Dergahayu has strong presence in this area, they are also the people behind the Regalia Business Centre in nearby Subang Mewah. They are also launching the Westend Studios further up the road. Before this they had launched earlier phases of USJ One, namely Nusantara, Ebony and the courtyard semi-D Palm Spring. Some of these units are ready and you can actually drive in and see the nicely manicured landscaping and wide roads.
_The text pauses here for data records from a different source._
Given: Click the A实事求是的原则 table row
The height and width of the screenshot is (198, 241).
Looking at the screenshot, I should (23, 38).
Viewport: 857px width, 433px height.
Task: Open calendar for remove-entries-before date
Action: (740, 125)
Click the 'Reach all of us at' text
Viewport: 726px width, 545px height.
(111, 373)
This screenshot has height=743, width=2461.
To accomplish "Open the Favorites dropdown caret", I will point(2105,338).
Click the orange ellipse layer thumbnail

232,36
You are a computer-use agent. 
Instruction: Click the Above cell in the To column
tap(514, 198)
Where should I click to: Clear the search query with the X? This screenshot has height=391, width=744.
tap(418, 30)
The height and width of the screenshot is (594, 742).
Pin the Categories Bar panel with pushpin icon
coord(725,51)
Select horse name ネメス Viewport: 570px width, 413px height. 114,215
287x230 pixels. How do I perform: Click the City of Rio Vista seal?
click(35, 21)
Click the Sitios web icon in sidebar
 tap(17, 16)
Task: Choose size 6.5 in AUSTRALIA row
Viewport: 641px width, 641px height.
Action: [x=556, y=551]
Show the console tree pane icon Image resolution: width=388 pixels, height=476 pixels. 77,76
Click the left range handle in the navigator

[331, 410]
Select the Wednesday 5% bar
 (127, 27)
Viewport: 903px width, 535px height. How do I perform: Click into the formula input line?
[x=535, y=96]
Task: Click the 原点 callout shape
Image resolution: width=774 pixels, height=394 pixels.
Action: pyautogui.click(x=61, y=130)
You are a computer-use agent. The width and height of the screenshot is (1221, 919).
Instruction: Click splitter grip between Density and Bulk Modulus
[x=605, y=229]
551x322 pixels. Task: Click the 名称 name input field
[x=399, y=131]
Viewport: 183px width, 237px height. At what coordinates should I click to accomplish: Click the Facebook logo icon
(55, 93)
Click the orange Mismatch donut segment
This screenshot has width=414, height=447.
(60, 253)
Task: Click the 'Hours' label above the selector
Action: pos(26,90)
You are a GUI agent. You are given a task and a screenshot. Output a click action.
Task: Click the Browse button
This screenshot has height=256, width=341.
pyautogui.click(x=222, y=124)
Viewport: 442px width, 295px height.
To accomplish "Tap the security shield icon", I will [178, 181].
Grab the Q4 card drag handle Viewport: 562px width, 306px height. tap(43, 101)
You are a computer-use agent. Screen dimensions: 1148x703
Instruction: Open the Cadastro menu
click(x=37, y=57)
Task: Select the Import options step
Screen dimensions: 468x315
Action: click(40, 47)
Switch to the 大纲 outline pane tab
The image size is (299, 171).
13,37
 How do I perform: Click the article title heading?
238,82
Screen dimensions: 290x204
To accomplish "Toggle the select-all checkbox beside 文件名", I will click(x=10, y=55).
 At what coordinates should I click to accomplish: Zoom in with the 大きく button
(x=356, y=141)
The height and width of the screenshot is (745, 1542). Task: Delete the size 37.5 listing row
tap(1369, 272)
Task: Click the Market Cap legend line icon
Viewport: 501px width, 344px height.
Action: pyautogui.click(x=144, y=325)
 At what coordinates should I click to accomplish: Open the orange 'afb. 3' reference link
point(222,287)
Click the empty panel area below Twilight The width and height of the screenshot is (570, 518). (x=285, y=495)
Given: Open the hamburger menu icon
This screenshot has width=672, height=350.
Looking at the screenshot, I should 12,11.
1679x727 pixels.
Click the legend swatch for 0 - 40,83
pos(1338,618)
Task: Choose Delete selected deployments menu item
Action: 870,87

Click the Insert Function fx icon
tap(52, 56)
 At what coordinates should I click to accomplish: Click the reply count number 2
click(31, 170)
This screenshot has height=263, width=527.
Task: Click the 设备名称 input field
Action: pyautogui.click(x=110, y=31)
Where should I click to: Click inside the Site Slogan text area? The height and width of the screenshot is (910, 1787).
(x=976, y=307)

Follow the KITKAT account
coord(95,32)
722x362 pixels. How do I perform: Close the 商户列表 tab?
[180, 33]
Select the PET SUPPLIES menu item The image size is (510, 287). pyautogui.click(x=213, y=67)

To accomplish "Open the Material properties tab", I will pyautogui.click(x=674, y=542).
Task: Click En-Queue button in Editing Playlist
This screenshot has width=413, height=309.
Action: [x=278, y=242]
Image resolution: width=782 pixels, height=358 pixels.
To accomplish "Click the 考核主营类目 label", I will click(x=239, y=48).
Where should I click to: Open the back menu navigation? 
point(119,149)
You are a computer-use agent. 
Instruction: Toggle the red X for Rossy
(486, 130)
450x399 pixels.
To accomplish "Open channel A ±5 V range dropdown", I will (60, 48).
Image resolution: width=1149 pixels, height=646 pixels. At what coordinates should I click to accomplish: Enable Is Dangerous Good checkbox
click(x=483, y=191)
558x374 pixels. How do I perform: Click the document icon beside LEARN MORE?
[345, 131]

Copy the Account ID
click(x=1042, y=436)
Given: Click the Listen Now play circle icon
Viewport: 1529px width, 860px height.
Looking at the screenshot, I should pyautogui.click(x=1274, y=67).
So let’s talk a bit about this location. Well, actually it shares the same perks and problems of the recently launched USJ1 Avenue, but we’ll recap it here. At the moment , there are two exits from this place, and they both lead to Persiaran Kewajipan. One is at the busy interchange at Giant, the other one is further up near the light industrial area. There is a one way exit to KESAS highway under construction at the moment, which will give residents here a better choice of connectivity. Some years back ,there was a proposal to build a overhead bridge across the highway to allow cars from the other side of KESAS to enter Subang Mewah (some of our associates were involved) but nothing much came out of it.

Another proposal that will help this project a lot is the much-talked about USJ-Puchong link, near the Puchong Tesco. Ah, the panacea for developers on both sides of the great suburban divide. There is a lot of talk of this link, some say its going ahead, but some say this. But that aside, Grandville should be assessed on the current available road network only, or else there will a lot of disappointed people around.

There are about 200 units in this whole development and the 3 phases that are available are the aforementioned Melrose, Montana and Palm Beach, which we will look at separately:

Palm Beach – this is the 50’ x 90’ semi-D series, at a very generous build-up of 3,999sq.ft. Another variation is the Palm Spring which comes with a courtyard (which we don’t really fancy) which is sold out. Palm Beach has 6 bedroom and 4 baths, and we really liked the large garden, something really rare even for this price range and area. The interesting design feature of this series is the study room on a higher split level, a very interesting touch. Master and bedroom 1 have balconies, and most of the spaces are well designed. Price range is from RM800k to RM1mil.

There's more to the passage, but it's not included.